An operation of the conventional extracellular potential measuring device will be described in detail as follows with reference to accompanying drawings.
FIG. 45 shows a cross sectional view of conventional extracellular potential measuring device 49. Well 40 contains culture solution 48A, and examined cell 47 is captured and held in a cell holder provided on substrate 42. The cell holder consists of pocket 41 provided in substrate 42, and through-hole 44 linked with pocket 41 via opening 44A. Through-hole 44 contains measuring electrode 45 as a sensor for outputting a potential of culture solution 48B inside through-hole 44 via wiring.
During measurement, cell 47 to be examined is tightly held in opening 41A of pocket 41 by a suction pump from a side towards through-hole 44. Then, electric signal 49A generated by activities of cell 47 is detected by measuring electrode 45 provided inside through-hole 44 without leaking into culture solution 48A inside well 40.
In this conventional extracellular potential measuring device 49, through-hole 44 is formed at the deepest point of pocket 41. For this structure, even when cell 47 is held inside pocket 41, if a cell membrane adheres onto a portion pocket 41 other than opening 41A, culture solution 48B inside through-hole 44 is electrically conducted with culture solution 48A inside well 40, hence preventing high precision measurement.
It is also impossible to examine whether or not cell 47 is held in pocket 41 and whether or not the cell membrane adheres as to cover through-hole 44.
Substrate 42 has two openings 41A and 41B having different diameters in both sides thereof. Opening 41A of pocket 41 for holding cell 47 has a diameter ranging about from 10 to 30 μm, and opening 44B of through-hole 44 opening on substrate 42 has a diameter ranging from 1 to 5 μm. Accurate formation of this structure requires two masks. The first mask is used to form pocket 41 by dry etching by photolithography, and then the second mask is used to form through-hole 44 by dry etching by photolithography.

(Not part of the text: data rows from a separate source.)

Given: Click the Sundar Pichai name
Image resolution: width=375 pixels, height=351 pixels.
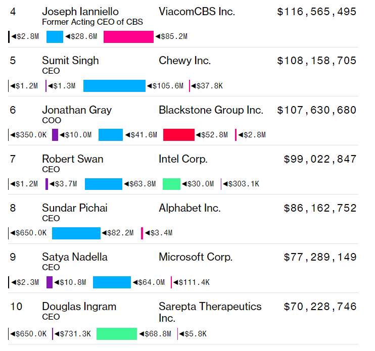Looking at the screenshot, I should pos(74,208).
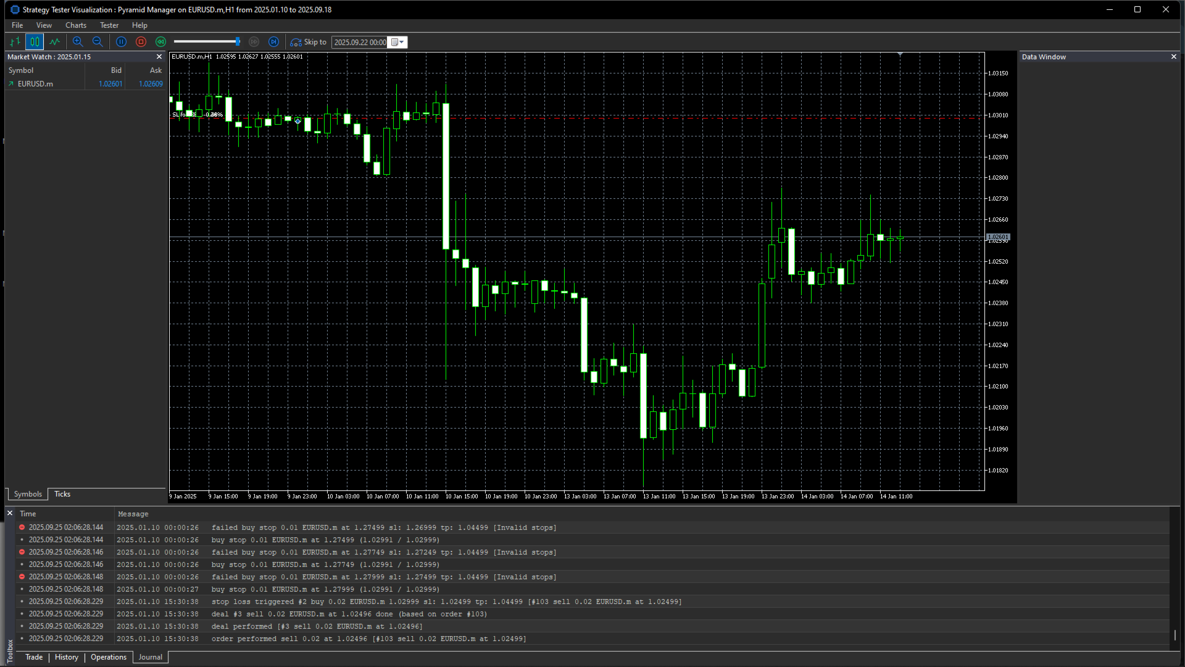The image size is (1185, 667).
Task: Click the Skip to button
Action: (x=308, y=42)
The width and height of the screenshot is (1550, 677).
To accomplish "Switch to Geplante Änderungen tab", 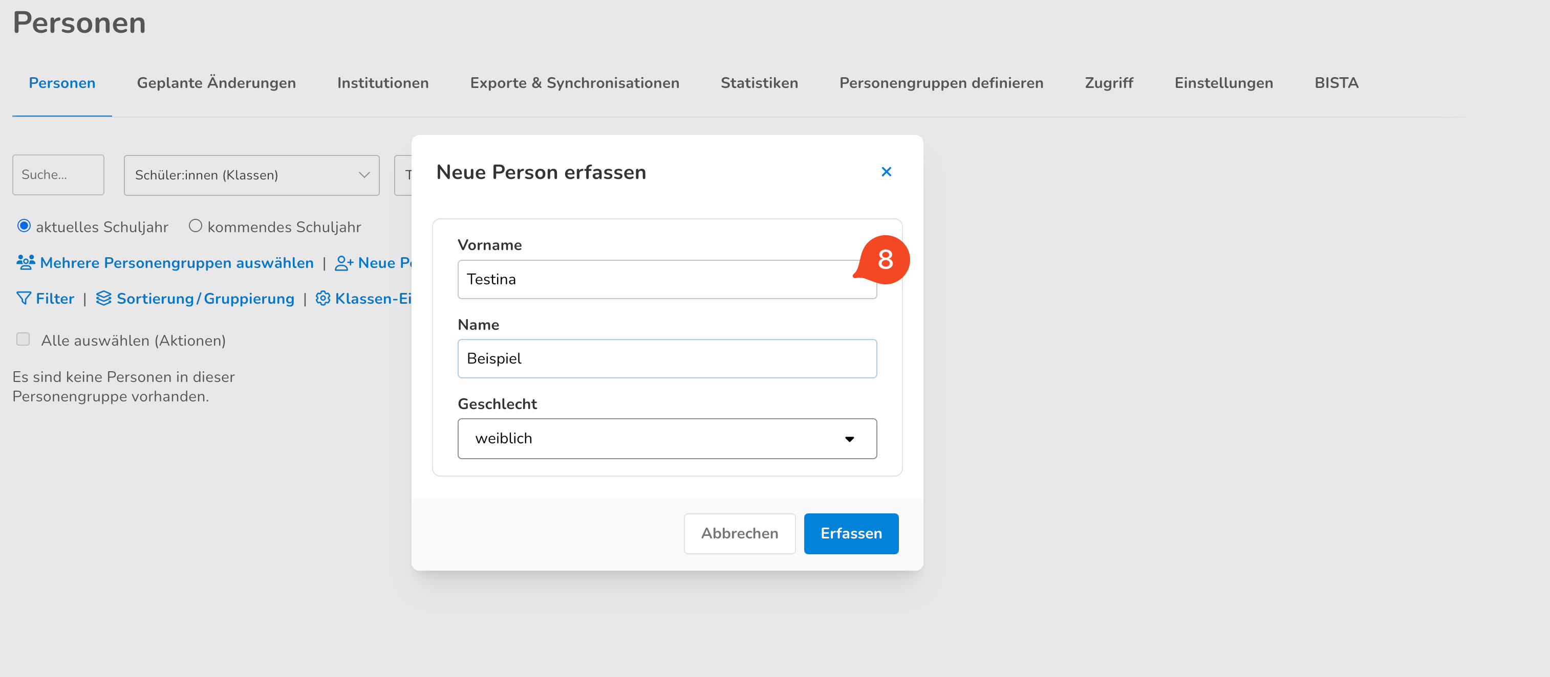I will coord(216,83).
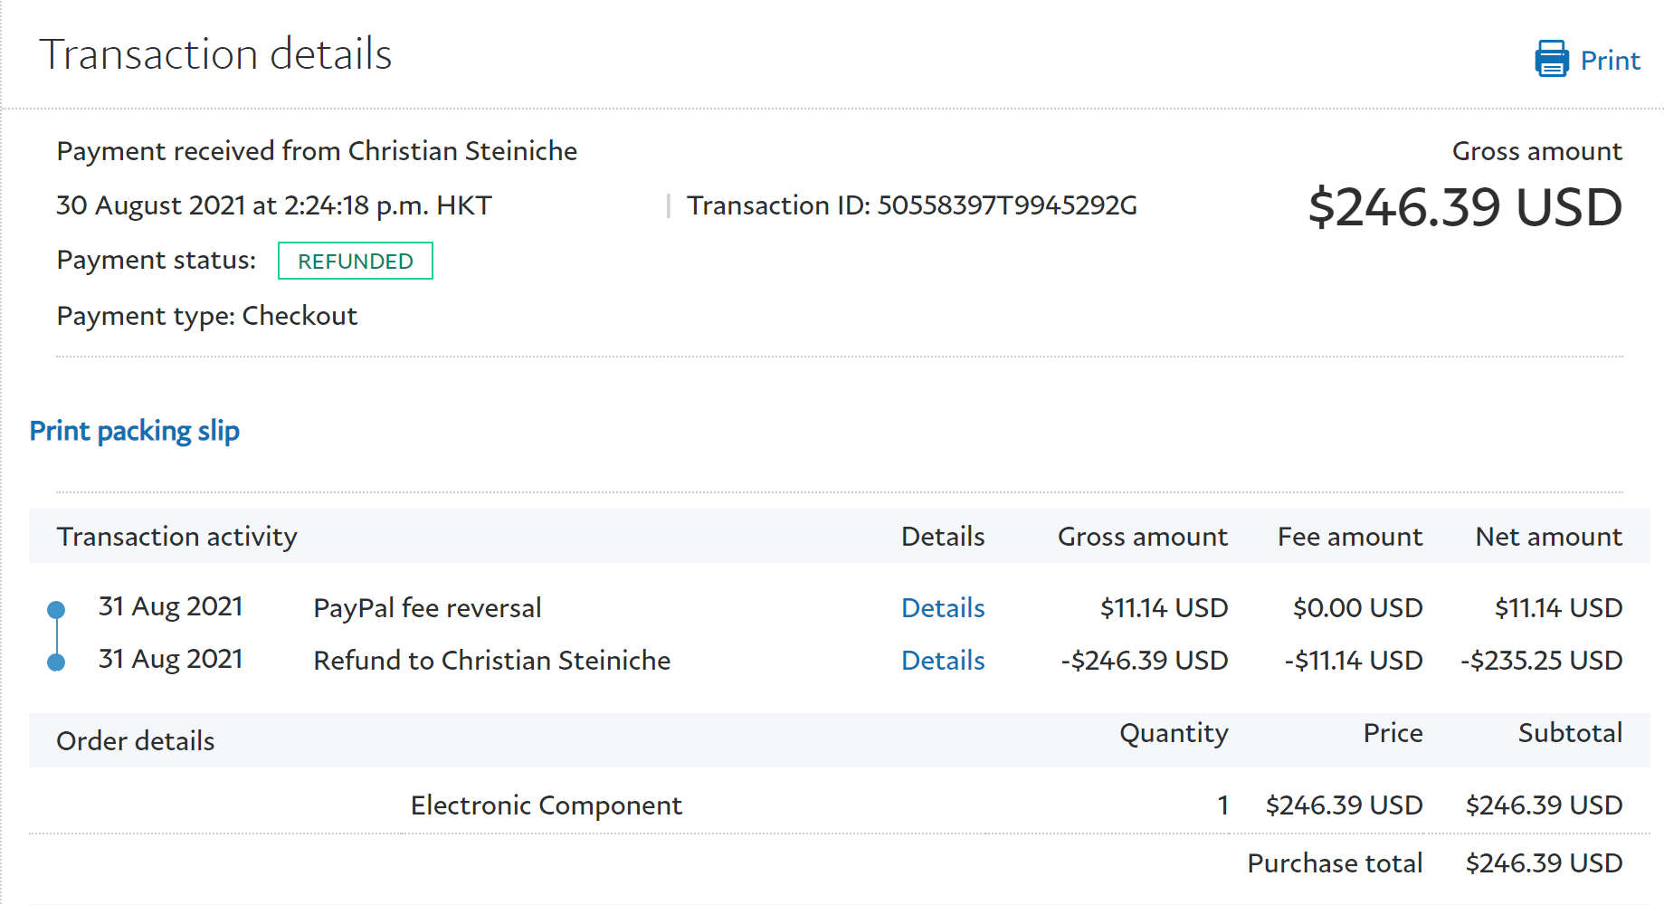Click the PayPal fee reversal entry text
The height and width of the screenshot is (905, 1664).
tap(427, 608)

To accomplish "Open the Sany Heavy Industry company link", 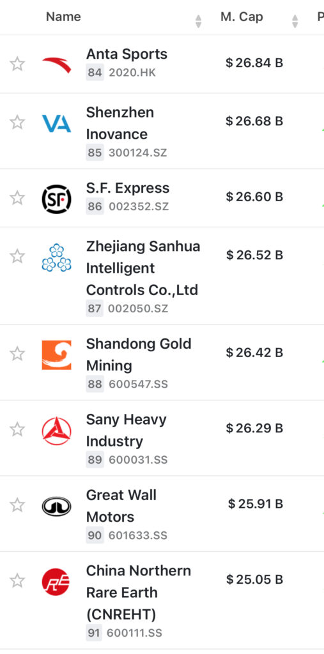I will (126, 430).
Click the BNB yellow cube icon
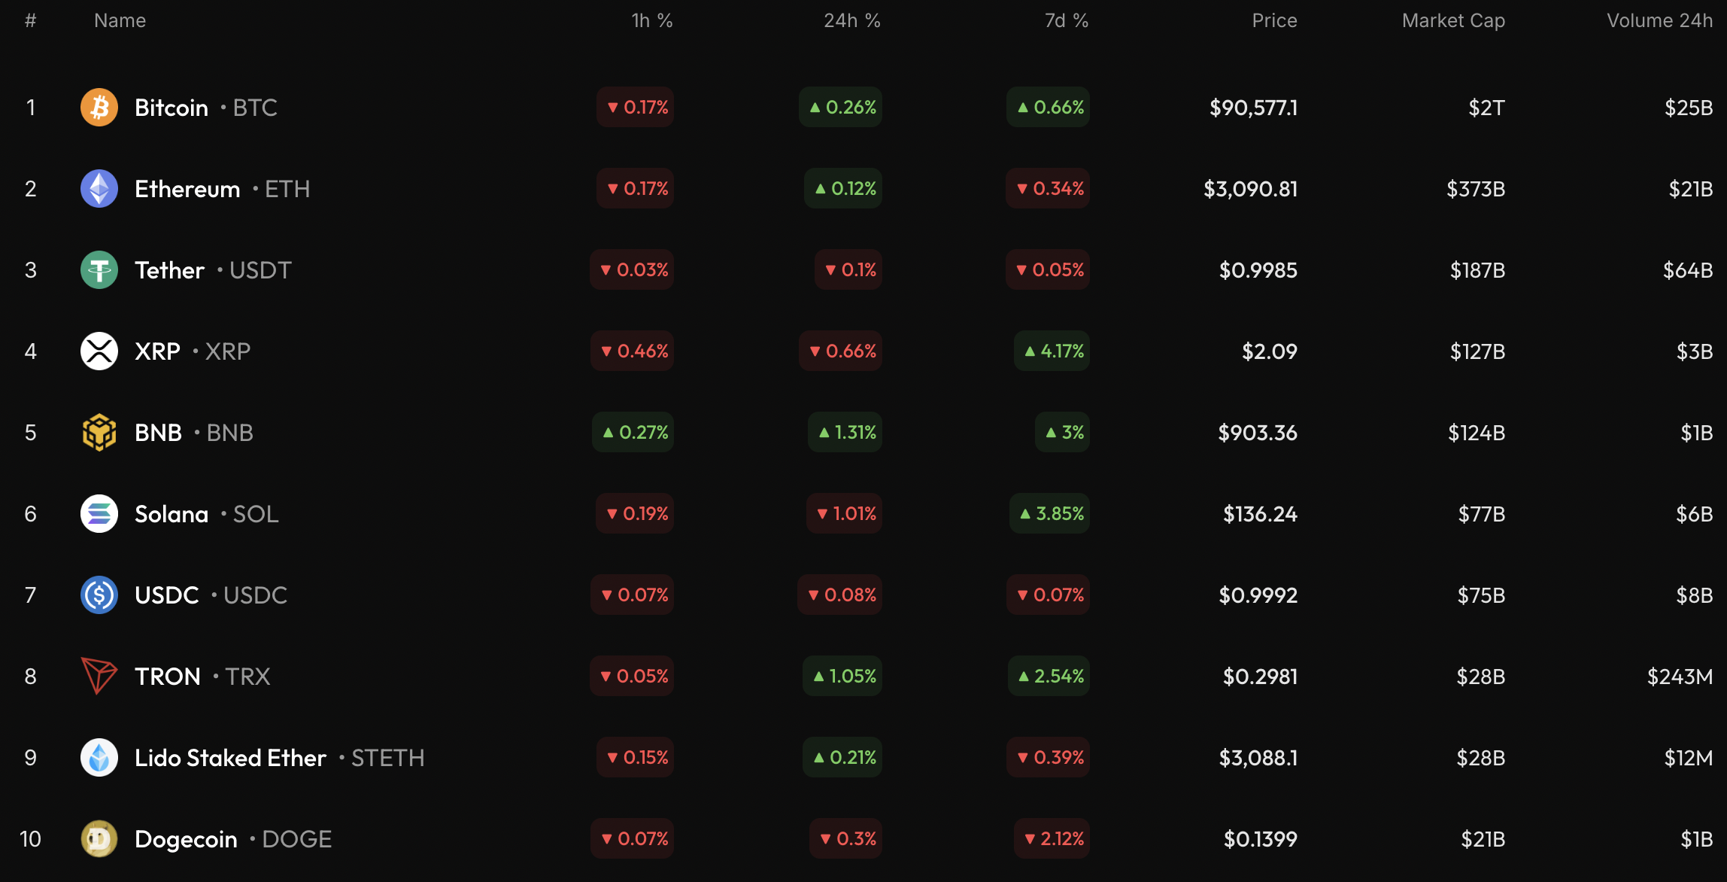This screenshot has width=1727, height=882. tap(99, 433)
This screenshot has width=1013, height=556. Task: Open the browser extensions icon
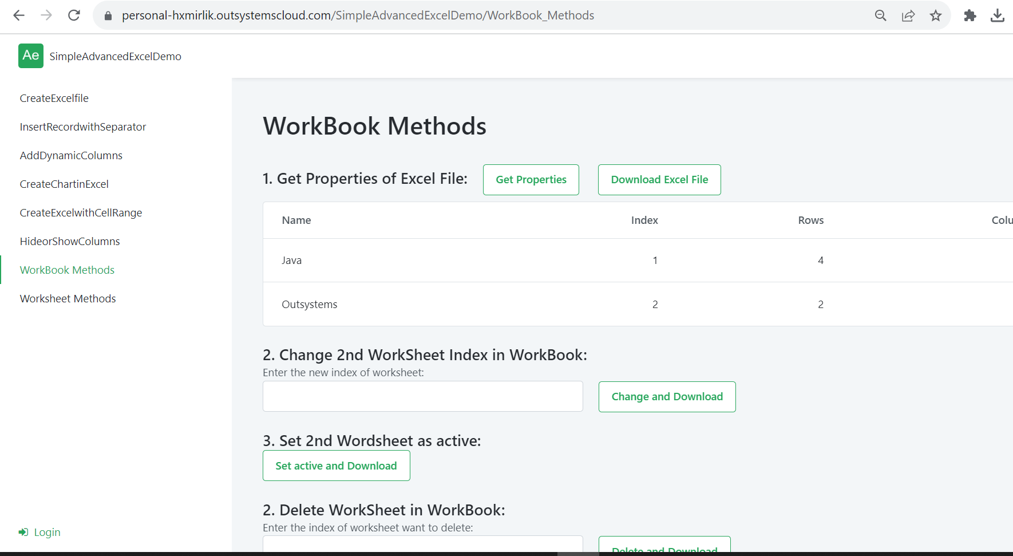(970, 15)
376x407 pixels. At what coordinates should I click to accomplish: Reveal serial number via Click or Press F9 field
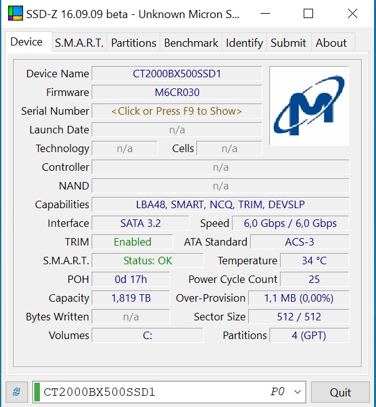(176, 111)
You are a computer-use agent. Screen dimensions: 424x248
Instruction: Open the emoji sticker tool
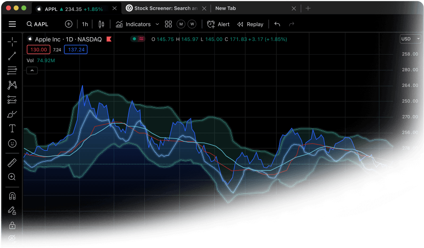coord(12,143)

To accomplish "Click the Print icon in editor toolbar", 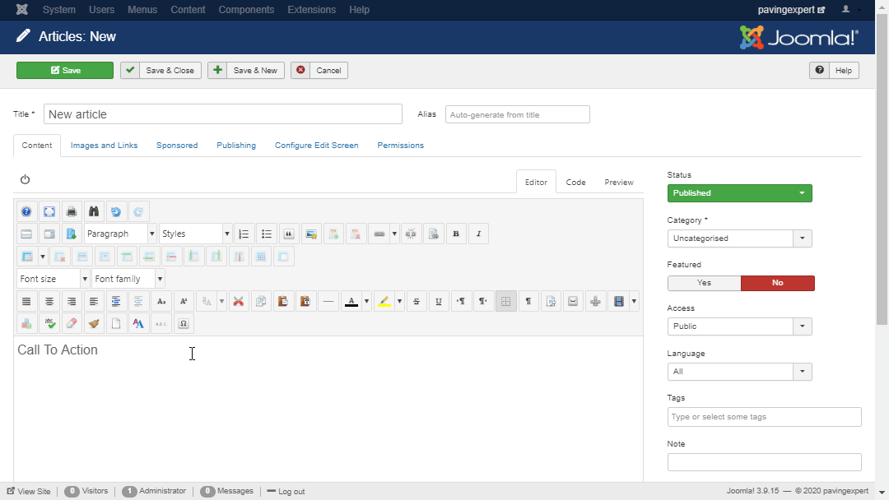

However, conventional device 49 requires time to manufacture inexpensively since the masks may be misaligned during the dry etching after the dry etching, and since the masks require separate dry etchings.
Conventional device 49 also requires at least one of a pressurizing of culture solution 48A from well 40 and a depressurizing of culture solution 48B inside through-hole 44 in order to keep cell 47 inside pocket 41. At this moment, culture solution 48B needs to be introduced by a pressure difference into pocket 41 so as to contact measuring electrode 45. The pressure difference may be determined to be an appropriate value, hence allowing culture solution 48B to form a meniscus shape at opening 44B of through-hole 44 stably.
At opening 44B having a straight line shape shown in FIG. 45, the appropriate pressure difference capable of forming a meniscus shape of culture solution 48B ranges in a narrow range. In other words, a slight deviation of the pressure difference from the optimum values breaks the meniscus shape, thereby failing to keep culture solution 48B in a constant quantity.